Número de mortes de indígenas no AM por Covid-19 ultrapassa 100 casos, afirma Apib

Somente da etnia Kokama, 52 indígenas morreram até esta quarta-feira, 27, em decorrência da doença, segundo a vice-presidente da Federação do Povo Kokama, Milena Kokama. (Divulgação)

28 de maio de 2020

18:05

MANAUS – O Amazonas chegou a 101 óbitos causados pela pandemia do novo Coronavírus nesta quinta-feira, 28, sendo o primeiro estado do País a ultrapassar a marca dos três dígitos. Em todo o Brasil, são 149 mortes e um total de 1.471 indígenas infectados pela doença. Os dados são da Articulação dos Povos Indígenas (APIB), em parceria com o Comitê Nacional pela Vida e Memória Indígena, que apontam, ainda, 75 povos afetados.

O Pará segue como o segundo Estado com mais óbitos de indígenas por Covid-19, com 19 casos. Pernambuco (8), Roraima (8), Ceará (5), Amapá (1), Alagoas (1), Bahia (1), Mato Grosso (1), Paraíba (1), Rio Grande do Norte (1), Rondônia (1) e São Paulo (1), completam a lista.

Segundo a vice-presidente da Federação do Povo Kokama, Milena Kokama, até esta quinta-feira, 28, o total de 52 indígenas da etnia morreram, em decorrência da doença.

Nessa quarta-feira, 27, o caso mais recente é o de Cláudia Paima Rodrigues, 44, que morreu no Hospital Delphina Aziz, na capital amazonense. Natural do município de Tabatinga (a 1.111 quilômetros de Manaus), Cláudia era uma das líderes indígenas do povo Kokama.

“Nós não somos só números, meu povo não é só mais uma estatística, somos pessoas, seres humanos, povos originários desse Brasil, Cláudia era uma jovem que morreu ontem [quarta, 27] e vai ser enterrada hoje [quinta, 28]”, disse Milena, ao chamar a atenção do poder público quanto ao atendimento aos indígenas.

Medicina Tropical no combate à pandemia

Considerado pandemia pela Organização Mundial da Saúde (OMS) no dia 11 de março deste ano, até o momento, a Covid-19 ainda não tem vacinas ou medicamentos específicos que possam ser usados como cura. Apesar disso, segundo Milena, o povo Kokama tem buscado na medicina tropical uma forma de combater o vírus.

“Hoje os nossos pajés, nossos pais, estão fazendo a nossa própria medicina, porque são 52 mortes (por Covid-19) de um único povo”, pontuou.

O tratamento também vem sendo adotado pelo líder Kokama, Edney da Cunha Samyas, 38, que contou à REVISTA CENARIUM sobre a perda de 11 familiares para a Covid-19 e o uso da medicina tradicional.

Situação alarmante

Segundo Milena, os casos de Covid-19 têm uma situação mais alarmante em Tabatinga (AM), devido a falta de estrutura do hospital local, administrado pelo Exército Brasileiro.
======
*O que fazer:*
A - Traduza para o inglês esta frase da notícia sobre mortes de indígenas por Covid-19: "Apesar disso, segundo Milena, o povo Kokama tem buscado na medicina tropical uma forma de combater o vírus."
B - Diga se cada afirmação combina com a notícia sobre mortes de indígenas por Covid-19, respondendo sim ou não e citando as palavras do texto que decidem: (i) O Pará é o segundo estado com mais mortes de indígenas por Covid-19. (ii) Cláudia Paima Rodrigues morreu no hospital de Tabatinga. (iii) O hospital de Tabatinga é administrado pelo Exército Brasileiro.
C - Dê a continuação da notícia sobre mortes de indígenas por Covid-19, começando logo depois da última frase.
======
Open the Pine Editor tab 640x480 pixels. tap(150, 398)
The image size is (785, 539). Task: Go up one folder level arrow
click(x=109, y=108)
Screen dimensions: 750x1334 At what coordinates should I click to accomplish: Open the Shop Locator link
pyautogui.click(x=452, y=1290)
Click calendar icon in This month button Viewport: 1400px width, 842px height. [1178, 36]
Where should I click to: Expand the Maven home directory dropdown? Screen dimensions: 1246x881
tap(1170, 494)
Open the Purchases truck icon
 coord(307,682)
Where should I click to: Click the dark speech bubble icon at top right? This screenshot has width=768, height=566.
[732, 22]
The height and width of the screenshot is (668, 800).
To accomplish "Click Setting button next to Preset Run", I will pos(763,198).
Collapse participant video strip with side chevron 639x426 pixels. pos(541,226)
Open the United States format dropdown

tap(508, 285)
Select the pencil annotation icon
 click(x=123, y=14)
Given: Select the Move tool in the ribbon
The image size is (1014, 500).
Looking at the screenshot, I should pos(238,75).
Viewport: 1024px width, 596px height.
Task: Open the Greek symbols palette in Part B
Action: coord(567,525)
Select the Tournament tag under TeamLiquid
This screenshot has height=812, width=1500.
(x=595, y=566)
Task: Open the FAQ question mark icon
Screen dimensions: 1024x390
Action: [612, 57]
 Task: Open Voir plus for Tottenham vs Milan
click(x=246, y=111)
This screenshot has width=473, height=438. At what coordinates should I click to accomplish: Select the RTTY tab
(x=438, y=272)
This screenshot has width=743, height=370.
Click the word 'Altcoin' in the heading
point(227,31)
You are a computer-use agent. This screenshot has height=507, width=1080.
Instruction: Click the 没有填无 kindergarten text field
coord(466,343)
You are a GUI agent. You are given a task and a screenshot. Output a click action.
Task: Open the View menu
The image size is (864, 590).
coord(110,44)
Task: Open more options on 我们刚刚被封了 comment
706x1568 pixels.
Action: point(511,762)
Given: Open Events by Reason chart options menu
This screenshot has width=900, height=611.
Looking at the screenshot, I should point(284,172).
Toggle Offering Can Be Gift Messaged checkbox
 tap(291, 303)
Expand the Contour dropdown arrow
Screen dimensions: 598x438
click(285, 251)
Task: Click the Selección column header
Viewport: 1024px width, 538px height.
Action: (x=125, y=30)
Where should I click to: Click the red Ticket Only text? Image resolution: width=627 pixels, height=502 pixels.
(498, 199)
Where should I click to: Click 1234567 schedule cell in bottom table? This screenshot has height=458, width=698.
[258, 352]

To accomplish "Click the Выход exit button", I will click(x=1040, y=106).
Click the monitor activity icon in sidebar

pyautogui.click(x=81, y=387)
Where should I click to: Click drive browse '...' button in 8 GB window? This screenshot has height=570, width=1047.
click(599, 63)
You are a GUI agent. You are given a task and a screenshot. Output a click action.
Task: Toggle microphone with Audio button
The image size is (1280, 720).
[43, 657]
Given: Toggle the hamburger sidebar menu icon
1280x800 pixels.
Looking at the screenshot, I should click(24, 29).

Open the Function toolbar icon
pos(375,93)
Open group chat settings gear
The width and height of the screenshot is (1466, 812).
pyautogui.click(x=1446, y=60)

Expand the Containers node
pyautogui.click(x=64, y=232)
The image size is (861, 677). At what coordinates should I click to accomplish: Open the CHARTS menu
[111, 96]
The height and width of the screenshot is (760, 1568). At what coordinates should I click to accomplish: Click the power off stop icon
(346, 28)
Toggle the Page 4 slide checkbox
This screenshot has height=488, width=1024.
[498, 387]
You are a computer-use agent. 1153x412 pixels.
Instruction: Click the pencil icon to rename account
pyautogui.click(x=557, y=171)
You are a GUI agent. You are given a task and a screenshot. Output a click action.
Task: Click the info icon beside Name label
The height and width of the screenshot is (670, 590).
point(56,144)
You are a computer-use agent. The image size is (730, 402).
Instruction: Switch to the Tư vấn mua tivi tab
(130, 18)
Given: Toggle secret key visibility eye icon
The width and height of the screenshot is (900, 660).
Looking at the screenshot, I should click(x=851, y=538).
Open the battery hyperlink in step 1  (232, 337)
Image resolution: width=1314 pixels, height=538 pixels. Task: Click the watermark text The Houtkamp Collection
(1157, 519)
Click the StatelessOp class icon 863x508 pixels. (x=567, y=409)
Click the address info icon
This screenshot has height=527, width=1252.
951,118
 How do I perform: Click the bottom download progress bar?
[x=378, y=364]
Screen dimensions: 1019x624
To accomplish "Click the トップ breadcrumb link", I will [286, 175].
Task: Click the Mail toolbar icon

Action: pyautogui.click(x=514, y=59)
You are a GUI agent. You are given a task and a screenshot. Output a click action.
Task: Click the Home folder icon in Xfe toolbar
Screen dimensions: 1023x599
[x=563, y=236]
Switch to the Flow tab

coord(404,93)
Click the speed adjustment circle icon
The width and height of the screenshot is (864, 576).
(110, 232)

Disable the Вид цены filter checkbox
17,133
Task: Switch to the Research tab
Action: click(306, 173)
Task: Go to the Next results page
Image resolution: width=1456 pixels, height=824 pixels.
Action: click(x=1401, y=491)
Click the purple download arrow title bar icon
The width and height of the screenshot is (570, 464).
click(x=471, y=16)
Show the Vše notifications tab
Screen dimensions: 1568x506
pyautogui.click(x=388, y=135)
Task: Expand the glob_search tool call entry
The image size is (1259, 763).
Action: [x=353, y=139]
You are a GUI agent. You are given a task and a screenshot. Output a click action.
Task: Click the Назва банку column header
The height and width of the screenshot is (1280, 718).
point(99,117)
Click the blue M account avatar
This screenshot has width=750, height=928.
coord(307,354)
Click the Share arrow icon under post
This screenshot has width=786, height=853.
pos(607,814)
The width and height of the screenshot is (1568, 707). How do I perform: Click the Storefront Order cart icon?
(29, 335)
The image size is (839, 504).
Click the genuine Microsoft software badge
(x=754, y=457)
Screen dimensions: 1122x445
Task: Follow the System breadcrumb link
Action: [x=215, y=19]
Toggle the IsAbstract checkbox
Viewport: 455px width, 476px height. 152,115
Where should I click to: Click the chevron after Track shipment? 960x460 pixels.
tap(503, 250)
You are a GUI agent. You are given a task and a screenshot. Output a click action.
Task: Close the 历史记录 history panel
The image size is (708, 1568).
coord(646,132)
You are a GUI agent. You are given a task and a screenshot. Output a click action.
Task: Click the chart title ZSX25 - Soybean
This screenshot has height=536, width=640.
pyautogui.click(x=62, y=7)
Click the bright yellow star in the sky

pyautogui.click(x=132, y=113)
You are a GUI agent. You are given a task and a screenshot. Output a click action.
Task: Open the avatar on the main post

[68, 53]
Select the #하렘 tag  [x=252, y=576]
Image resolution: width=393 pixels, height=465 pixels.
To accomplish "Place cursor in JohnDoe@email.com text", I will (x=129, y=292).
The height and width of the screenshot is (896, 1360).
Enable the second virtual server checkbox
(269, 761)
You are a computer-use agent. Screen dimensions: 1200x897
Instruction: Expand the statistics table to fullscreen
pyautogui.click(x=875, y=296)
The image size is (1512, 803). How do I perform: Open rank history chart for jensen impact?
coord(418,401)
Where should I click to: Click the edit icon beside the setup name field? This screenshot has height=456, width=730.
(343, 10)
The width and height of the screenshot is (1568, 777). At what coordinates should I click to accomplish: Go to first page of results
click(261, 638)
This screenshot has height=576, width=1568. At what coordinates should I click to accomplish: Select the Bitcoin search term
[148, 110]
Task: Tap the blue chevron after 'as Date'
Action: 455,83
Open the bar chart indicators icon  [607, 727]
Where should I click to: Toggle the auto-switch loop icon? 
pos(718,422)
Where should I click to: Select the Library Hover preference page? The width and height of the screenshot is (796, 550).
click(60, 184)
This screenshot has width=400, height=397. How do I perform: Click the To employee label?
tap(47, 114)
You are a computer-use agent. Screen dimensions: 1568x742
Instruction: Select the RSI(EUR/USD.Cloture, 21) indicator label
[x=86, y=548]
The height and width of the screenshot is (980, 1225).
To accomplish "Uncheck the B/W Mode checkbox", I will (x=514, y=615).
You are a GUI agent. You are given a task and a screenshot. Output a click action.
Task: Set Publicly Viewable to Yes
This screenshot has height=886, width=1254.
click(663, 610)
======
*Resultados:*
A - Despite this, according to Milena, the Kokama people have been turning to tropical medicine as a way to fight the virus.

B -
(i) Sim: "O Pará segue como o segundo Estado com mais óbitos de indígenas por Covid-19, com 19 casos."
(ii) Não: "morreu no Hospital Delphina Aziz, na capital amazonense"
(iii) Sim: "devido a falta de estrutura do hospital local, administrado pelo Exército Brasileiro"

C -
“Meu povo está morrendo e nós continuamos pedindo socorro, porque eles deixam para transferir o paciente quando ele não tem mais chances”, alertou.

Para o procurador da Federação Kokama e presidente da Comissão da Agricultura Familiar da Ordem dos Advogados do Brasil seccional Amazonas (OAB/AM), advogado Serafim Taveira, tanto os povos indígenas que vivem nas aldeias quanto os que vivem na zona urbana precisam ter suas carências supridas, com um atendimento à saúde de uma forma mais completa.

Advogado Serafim Taveira (Divulgação/Redes Sociais)

“Um questionamento que é constante, diz respeito ao atendimento insuficiente e sem estrutura adequada ao tratamento dos índios aldeados, e o completo abandono daqueles que vivem em um contexto urbano”, disse.

Segundo ele, o governo federal apoiou a criação da ala indígena no Hospital Nilton Lins em Manaus e agora editou a PORTARIA Nº 1.429, DE 27 DE MAIO DE 2020, que possibilita a habilitação de estabelecimento de saúde ao recebimento do Incentivo para a Atenção Especializada aos Povos Indígenas – IAE-PI e estabelece recurso do Bloco de Manutenção das Ações e Serviços Públicos de Saúde – Grupo de Atenção Especializada, a ser incorporado ao limite financeiro de Média e Alta Complexidade – MAC do Estado do Amazonas e Municípios, que, para Taveira, é um avanço necessário.

“Esperamos que o governo do Estado e Municípios façam algo que seja efetivo a partir de agora em relação a saúde de todos os seus cidadãos e ao que nos compete pedir, uma melhoria efetiva e real na questão da saúde dos povos indígenas ainda durante a pandemia e que seja algo continuado”, enfatizou o advogado.